Все началось с Берги, можно сказать и так, только гораздо раньше, чем я увидел ее в лучах фар. Тогда она была помоложе — высокая красотка с роскошным телом и зовущими глазами, белокурая ловушка для мужчин. Она возвращалась домой из поездки в Италию и на пароходе встретила человека, который готов был шагнуть в ловушку. В нем не было ничего особенного — мелкий импортер, «человек из толпы». Человек, имевший формальный повод для частых поездок за границу, человек по имени Николас Реймонд, который был винтиком в большом механизме и выполнял функции курьера, доставлявшего пищу для спрута.
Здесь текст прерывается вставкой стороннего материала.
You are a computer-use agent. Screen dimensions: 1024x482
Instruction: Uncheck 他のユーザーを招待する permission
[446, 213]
Но у него была слабость, из-за которой погибло много людей, а щупальцу грозила голодная смерть. Он любил женщин. А Берга была не просто женщина. Она ему так понравилась, что он не сдал товар по назначению, а решил придержать его для себя. Для себя и для Берги. Два миллиона долларов после реализации. Без налога. Товар до сих пор где-то лежит. Возможно, им потребовалось много времени, чтобы разыскать Реймонда, возможно, они боялись, что тайна умрет вместе с ним. Как бы то ни было, он погиб не сразу. Возможно, они думали, что тайна перешла к Берге. Она тоже умерла. Теперь очередь за мной.
Я вспомнил выражение безграничного страха, мелькнувшее на ее лице. Мелкие подробности начали наполняться смыслом. Бормоча проклятия, я махнул рукой водителю такси и свалился на сиденье еще до того, как он успел остановиться. Потом назвал адрес и всю дорогу сидел как на иголках, пока машина не затормозила у здания, где помещалась моя контора.
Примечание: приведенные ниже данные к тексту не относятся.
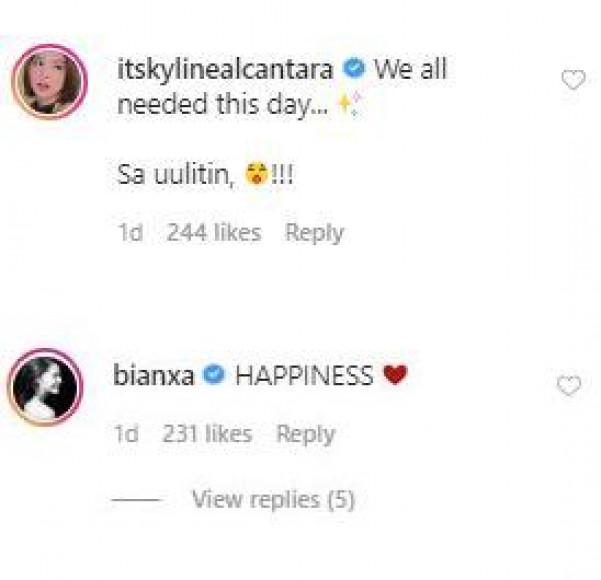Expand "View replies (5)" under bianxa's comment

pos(273,498)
Я поднялся на лифте, подошел к двери, вставил ключ в замочную скважину. В приемной одиноко стояла пишущая машинка под чехлом. Стол Велды был завален почтой. Я дважды просмотрел ее, но не нашел того, что искал. Потом я увидел на полу стопку корреспонденции, которую опускали через щель в двери, но и там ничего не оказалось. Я снова подошел к столу, и готовое сорваться проклятие застряло у меня в горле, когда я заметил листок, лежавший под машинкой для сшивания бумаг и наполовину закрытый конвертом. Я перевернул его и увидел фирменный знак бензоколонки. На листке было несколько слов. Всего одна строчка: «Путь к сердцу мужчины…» — и под ней инициалы «Б.Т.».
Должно быть, Берга нацарапала эту записку, когда заходила в здание бензоколонки. Адрес она взяла из регистрационной карточки, прикрепленной к рулевому валу моей машины. Но это был старый адрес, она просто не заметила, что он перечеркнут. Новый адрес был на другой стороне карточки.
Я взглянул на листок, снова вспомнил ее лицо и понял, что она думала, когда писала эти слова. Я скомкал листок в руке и услышал голос у себя за спиной:
— Надеюсь, ты сможешь что-нибудь понять. Мы не смогли.
Он стоял в дверях моего кабинета. Я знал, не глядя, что в руке у него пистолет, что он не один, но для меня все это уже не имело значения, потому что я узнал голос. Это был голос, который впечатался в мою память. Последний раз я слышал его, когда должен был умереть. Раньше, чем он смог произнести что-нибудь еще, у меня вырвался звериный крик ненависти. Он заполнил всю комнату и смешался с грохотом выстрела, когда я в молниеносном прыжке вцепился ему в лицо и вместе с ним рухнул на пол, подмяв его под себя. Он страшно закричал, и я почувствовал, как мои пальцы влезли ему в глаза. Меня молотили по голове рукояткой пистолета, но я сумел достать еще двоих. Одному я сплющил рожу ударом ноги, другому въехал в такое место, что он сложился пополам и начал блевать. Отчаянный крик на полу, потом жалобное повизгивание, и голос растаял в черном тумане, который наползал на меня со всех сторон. Откуда-то издалека доносились резкие однообразные звуки и хриплые проклятия. Потом я перестал что-либо слышать.